Your policy can be as general or as specific as you would like, just keep in mind that to arm your employees with knowledge and predefined best practices and procedures, it is necessary to list out solutions to resolve all possible issues related to the subject of the policy document. Policy titles such as ” Call handling – Mini Miranda” and “Attorney Representation” should include a reference guide as well. The reference guide, which should always include important resources such as supervisory advice from CFPB and the list of FDCPA violations, should be updated regularly as laws change.

Scenario 3: Using technology to keep your policies and procedures up to date

Other than just maintaining your policy and procedures, you also need to make policies easily accessible to your employees. To achieve this, make sure all the policies and documented procedures are uploaded to your compliance management system (CMS). Each policy should have a table of contents and be “keyword search” enabled for ease of use. An advanced CMS like IPACS can help you test these policies with tracking approval workflows, timely certification, employee acknowledgments, and policy version controls.

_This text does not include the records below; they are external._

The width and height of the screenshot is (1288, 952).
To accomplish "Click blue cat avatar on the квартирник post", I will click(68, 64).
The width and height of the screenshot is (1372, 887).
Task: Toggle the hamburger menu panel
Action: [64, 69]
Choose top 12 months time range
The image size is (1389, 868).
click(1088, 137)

Your policy should be structured and consistent but also flexible, so it can adapt to changing times and uncertain environments. The regulatory landscape across the ARM industry has been changing rapidly, and as a result, policies and procedures can become outdated. Hence, your policies must be routinely updated in response to the changing economy, regulatory landscape conditions, and competitive environment. If you have CMS-integration enabled, it’s also possible to automate re-certification and re-training of employees as needed.